The PROJECT_IS_TOP_LEVEL variable looks useful. But, I wonder if the scope of the broad if(PROJECT_IS_TOP_LEVEL) blocks should be restricted a bit more, e.g. if(PROJECT_IS_TOP_LEVEL AND BUILD_BENCHMARKS)?

So you're thinking just repeat the conditional for every relevant section? eg:

#-----------------------------------------------------------------------------
# Tests
#-----------------------------------------------------------------------------
if(PROJECT_IS_TOP_LEVEL)
  include(CTest)
  if(BUILD_TESTING)
    add_subdirectory(tests)
  endif()
endif()

#-----------------------------------------------------------------------------
# Benchmarks
#-----------------------------------------------------------------------------
if(PROJECT_IS_TOP_LEVEL AND BUILD_BENCHMARKS)
  add_subdirectory(benchmarks)
endif()

#-----------------------------------------------------------------------------
# Utils
#-----------------------------------------------------------------------------
if(PROJECT_IS_TOP_LEVEL)
  add_subdirectory(util)
endif()

Quite happy to do that if you think it reads more clearly.
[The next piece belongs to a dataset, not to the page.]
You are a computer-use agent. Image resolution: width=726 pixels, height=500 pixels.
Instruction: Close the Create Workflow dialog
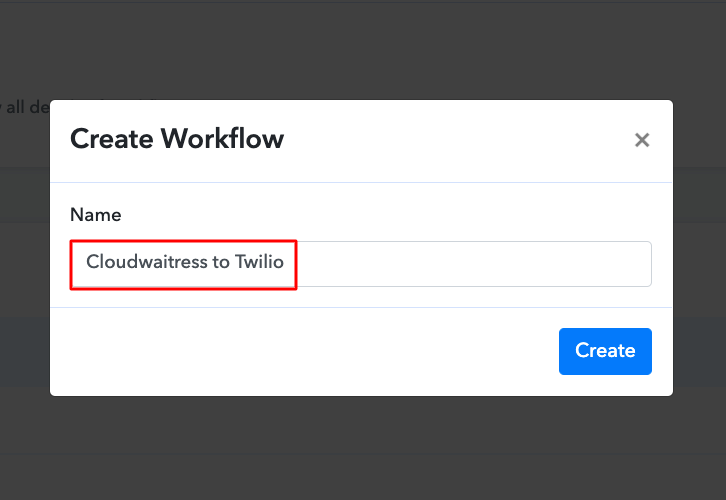[x=642, y=141]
The install target for a subproject will install 471 files from geos. Is this expected? Should a subset of files be installed, e.g. just lib? But not bin/geos-config, include, lib/cmake or lib/pkgconfig?

Yeah, I haven't looked at any subproject install issues yet. My CMake super-project conversion hasn't got that far yet :-)

In principle I'd suggest just the libraries. Super-projects can always reach in and grab other things or point to them. I was planning a followup-PR once I'd got it all working to improve the install aspect.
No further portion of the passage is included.